Among the U.S. Air Force’s top modernization priorities will be the integration of autonomous systems to counter high-tech potential adversaries, China and Russia, Air Force Under Secretary Gina Ortiz Jones said on Nov. 30.
“Certainly, there are lots of opportunities when it comes to autonomous systems and how we better connect some of those,” she told the Air Force Association’s (AFA) Air and Space Warfighters in Action forum when asked by AFA president Bruce “Orville” Wright to identify top modernization needs. “In a high attrition fight, there is certainly value in having a lot of attritable targets. This is also in the interest of making sure that we are being good stewards of the American taxpayers’ dollars.”
Ortiz Jones also suggested that the Department of the Air Force needs to accelerate the fielding of enhanced space capabilities, in part to offset the recent anti-satellite test by Russia and the hypersonic test by China, and she said that the “window is closing” on the opportunity to field some systems that will counter China and Russia in a timely fashion–unless Congress agrees to retiring older systems that will not be survivable and relevant in high-tech conflicts.
In September, Air Force Secretary Frank Kendall said at AFA’s Air, Space & Cyber conference that he has broached to Congress retiring such older systems in a package akin to the much maligned Base Realignment and Closure (BRAC) process. The latter would mean lawmakers could only give an up or down vote on the package, rather than weighing in on each system to which they may have a parochial interest.

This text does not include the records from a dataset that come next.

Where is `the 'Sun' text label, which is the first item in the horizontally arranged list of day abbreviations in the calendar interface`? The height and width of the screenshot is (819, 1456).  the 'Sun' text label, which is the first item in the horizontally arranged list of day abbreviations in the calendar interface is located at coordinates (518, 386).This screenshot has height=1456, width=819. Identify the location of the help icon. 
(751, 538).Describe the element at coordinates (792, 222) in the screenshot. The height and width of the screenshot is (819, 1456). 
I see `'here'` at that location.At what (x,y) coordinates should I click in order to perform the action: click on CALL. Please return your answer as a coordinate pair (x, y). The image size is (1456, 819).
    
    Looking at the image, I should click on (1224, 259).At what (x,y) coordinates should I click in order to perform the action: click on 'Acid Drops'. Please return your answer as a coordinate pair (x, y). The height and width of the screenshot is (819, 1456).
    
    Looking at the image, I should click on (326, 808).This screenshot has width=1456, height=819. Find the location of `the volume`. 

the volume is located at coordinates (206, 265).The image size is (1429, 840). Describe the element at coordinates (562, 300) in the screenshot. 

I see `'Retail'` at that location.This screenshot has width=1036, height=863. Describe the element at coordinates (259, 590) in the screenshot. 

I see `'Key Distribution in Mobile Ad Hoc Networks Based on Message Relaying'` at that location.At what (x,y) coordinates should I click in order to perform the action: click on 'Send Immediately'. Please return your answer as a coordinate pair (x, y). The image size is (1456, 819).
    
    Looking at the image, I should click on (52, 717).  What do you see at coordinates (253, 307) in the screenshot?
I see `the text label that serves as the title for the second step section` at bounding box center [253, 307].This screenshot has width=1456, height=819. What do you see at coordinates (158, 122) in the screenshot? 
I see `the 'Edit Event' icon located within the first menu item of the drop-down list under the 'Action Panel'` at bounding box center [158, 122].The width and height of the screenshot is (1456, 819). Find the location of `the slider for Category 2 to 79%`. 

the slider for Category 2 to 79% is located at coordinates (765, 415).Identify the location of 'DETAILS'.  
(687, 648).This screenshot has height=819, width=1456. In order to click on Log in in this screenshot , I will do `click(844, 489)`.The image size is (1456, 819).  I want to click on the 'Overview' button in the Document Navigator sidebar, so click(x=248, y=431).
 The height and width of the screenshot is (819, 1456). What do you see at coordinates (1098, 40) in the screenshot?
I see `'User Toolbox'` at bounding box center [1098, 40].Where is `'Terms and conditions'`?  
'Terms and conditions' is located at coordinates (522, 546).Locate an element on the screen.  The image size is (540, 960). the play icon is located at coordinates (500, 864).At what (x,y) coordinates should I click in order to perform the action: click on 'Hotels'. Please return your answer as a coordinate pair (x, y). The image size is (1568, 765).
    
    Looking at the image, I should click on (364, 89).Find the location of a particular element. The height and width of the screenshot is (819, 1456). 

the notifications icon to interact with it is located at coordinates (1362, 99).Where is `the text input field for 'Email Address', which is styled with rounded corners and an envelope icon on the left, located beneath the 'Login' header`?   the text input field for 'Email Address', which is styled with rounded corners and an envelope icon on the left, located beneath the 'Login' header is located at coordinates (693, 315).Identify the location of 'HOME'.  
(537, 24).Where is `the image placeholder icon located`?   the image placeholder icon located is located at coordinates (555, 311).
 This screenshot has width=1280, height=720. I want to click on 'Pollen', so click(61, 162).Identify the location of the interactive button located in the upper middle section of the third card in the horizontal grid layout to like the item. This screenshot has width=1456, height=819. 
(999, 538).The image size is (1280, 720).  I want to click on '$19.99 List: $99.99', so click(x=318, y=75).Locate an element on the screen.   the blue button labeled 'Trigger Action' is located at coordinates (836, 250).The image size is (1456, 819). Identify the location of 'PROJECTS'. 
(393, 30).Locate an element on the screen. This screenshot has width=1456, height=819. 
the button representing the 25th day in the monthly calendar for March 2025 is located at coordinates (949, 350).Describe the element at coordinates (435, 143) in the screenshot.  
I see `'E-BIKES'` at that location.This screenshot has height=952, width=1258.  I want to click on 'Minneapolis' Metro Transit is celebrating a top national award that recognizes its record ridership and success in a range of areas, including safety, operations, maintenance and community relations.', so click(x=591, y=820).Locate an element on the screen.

Asked at the AFA forum on Nov. 30 about the importance of a modern sensor grid and the future of intelligence, surveillance and reconnaissance in the Department of the Air Force, Ortiz Jones said that “when we talk about the capabilities and how quickly they can come online, industry is gonna be critical to that.”
“When we think about ISR, what’s important is ensuring that we are thinking about this not just from an Air Force perspective, but also from a [U.S.] Space Force perspective,” said Ortiz Jones, a former Air Force intelligence officer. “There are many things that frankly just make a lot of sense to do from space, in the interest of resiliency and capability. We’ve got to make some strategic shifts in the interests of resiliency and making sure we have the capabilities. Secretary Kendall will talk about our space architecture. It’s one of our strategic advantages, but we’ve got to make sure it continues to be that and how might we identify some opportunities in the ISR domain in the space realm.”
While the Air Force and the National Reconnaissance Office have undertaken a Space Based Radar effort to replace the Northrop Grumman [NOC] Joint STARS ground moving target indicator aircraft, L3Harris Technologies [LHX] and SpaceX are each building four satellites for the Space Development Agency (SDA) as an initial SDA stab at monitoring threats from hypersonic and other advanced missiles.